The view from a Quantum 912 Microlight over York Flying Club airfield, September 2015. (Photo: Aaron Shearer)

When I decided to write a book about my job as an airline pilot, I knew one thing for certain. I knew I’d start the book with an invitation for readers to send me their own favorite photographs from the window seat.

This was important to me for a couple of reasons. One of the pleasures of being an airline pilot is the chance to interact with individual travelers. I find myself talking with passengers in airport terminals (people often chat to crew in elevators, I’ve noticed), on rental car shuttles, and of course on the airplane itself.

But the fact is, with 300 or more passengers on a Boeing 747, we pilots aren’t able to personally connect with as many travelers as we’d like. The photos that readers send me and the stories of important journeys that often accompany the photos–about the vacation of a lifetime, or the long years during which a reader lived overseas, or a flight home after the death of a parent–are deeply moving to see and read.

Since my book, Skyfaring: A Journey with a Pilot, was published this past spring, I’ve received hundreds of photos and stories. They’ve been the most rewarding part of the book’s publication, and they’ve broadened my understanding of the galaxy of reasons that people decide to fly across the world. In honor of the busy Thanksgiving travel week ahead, I’ve selected some of my favorite photos snapped by passengers on a plane.

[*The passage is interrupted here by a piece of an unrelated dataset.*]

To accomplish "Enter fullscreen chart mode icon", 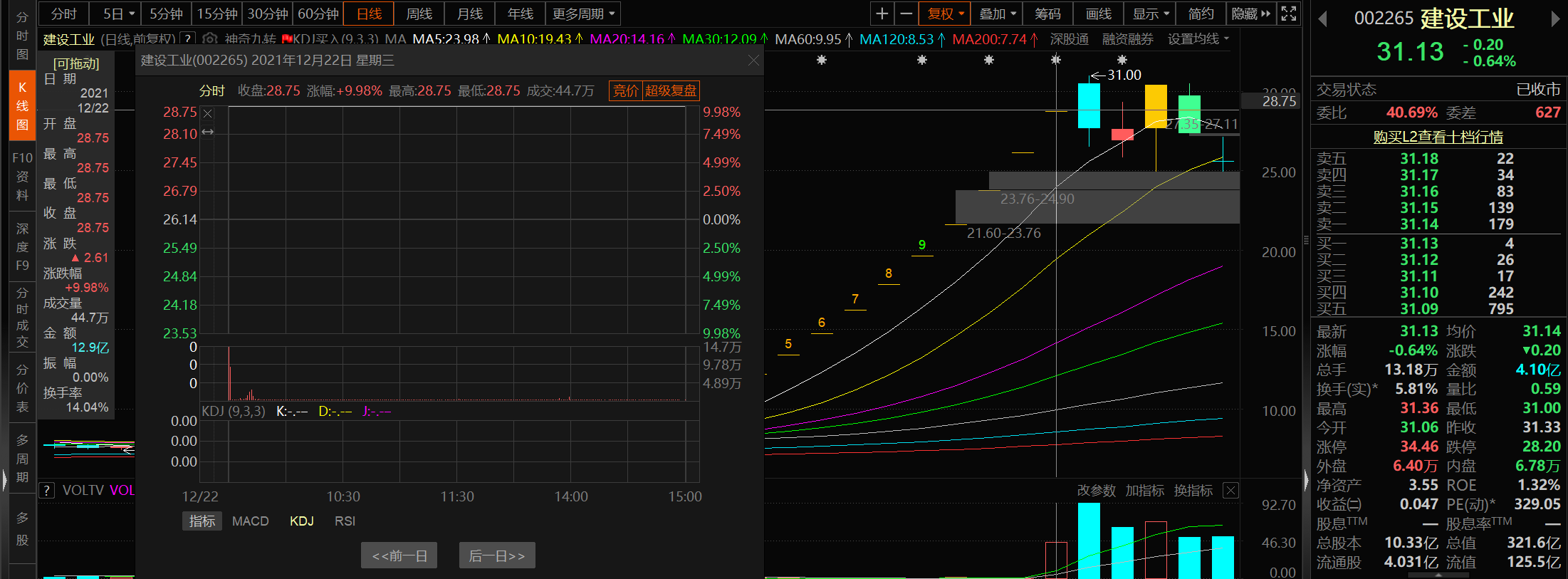I will click(x=1288, y=14).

Wisconsin with fall foliage, from a Cessna 182. (Photo: Alan Josephsen)

I had another motive in asking readers to send in their favorite photographs: the window seat on an airplane is a pretty remarkable place. The most extraordinary things pass across that pane: icy peaks, shining oceans, and tawny waves of deserts rolling to the horizon; archipelagos of cloud, the Northern lights, and perhaps my favorite sight–cities at night, the illuminated creases and wrinkles of civilization on the sleeping face of the world.

In short, the window seat shows us a world that we’d never otherwise see, and that’s true of my inbox now, as well. The photos that readers have sent me have uncovered many places and phenomena that I’ve never seen myself, in all my years in the cockpit.

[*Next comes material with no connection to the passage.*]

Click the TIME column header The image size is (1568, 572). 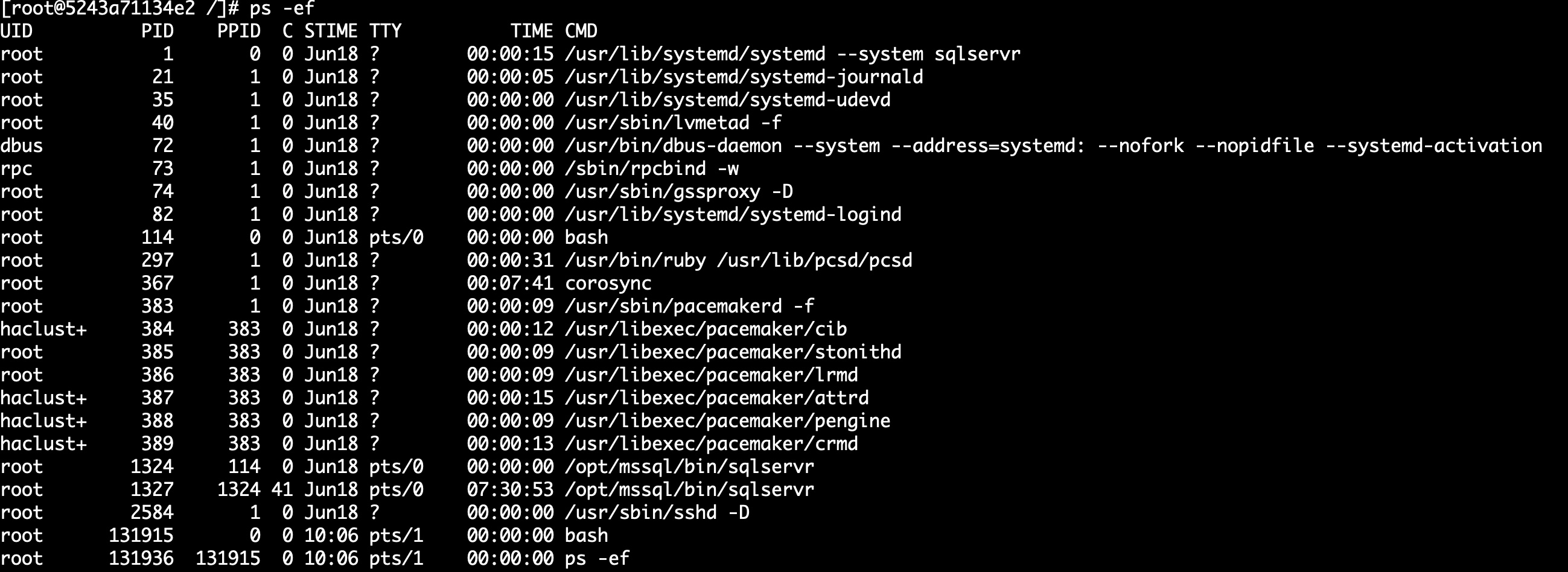(531, 31)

I’d love to see your photos, too, so please be in touch. And if you’re flying during this busy travel week, just put on your headphones, lift the window shade and ponder Louis C.K.’s classic summary of the miracle of flight: “You’re sitting in a chair in the sky. You’re like a Greek myth right now.”

Mount Blanc, seen from a flight between Nice and Frankfurt in April 2012. (Photo: Craig Parsons)

Sunrise from a flight between Chennai and Kolkata, in February 2015. (Photo: Sandhya Shekar)

A volcano out the window of a helicopter, from Rotorua, New Zealand, to White Island. The shadow of the rotor is evident at the upper right corner of the frame. (Photo: Alex Kramer)

Approaching the runway at Kilimanjaro International Airport in 2010. (Photo: Juliana Hinch)

Hong Kong harbor from on board a Cathay Pacific flight in 2015. (Photo: Susmith Gopalan)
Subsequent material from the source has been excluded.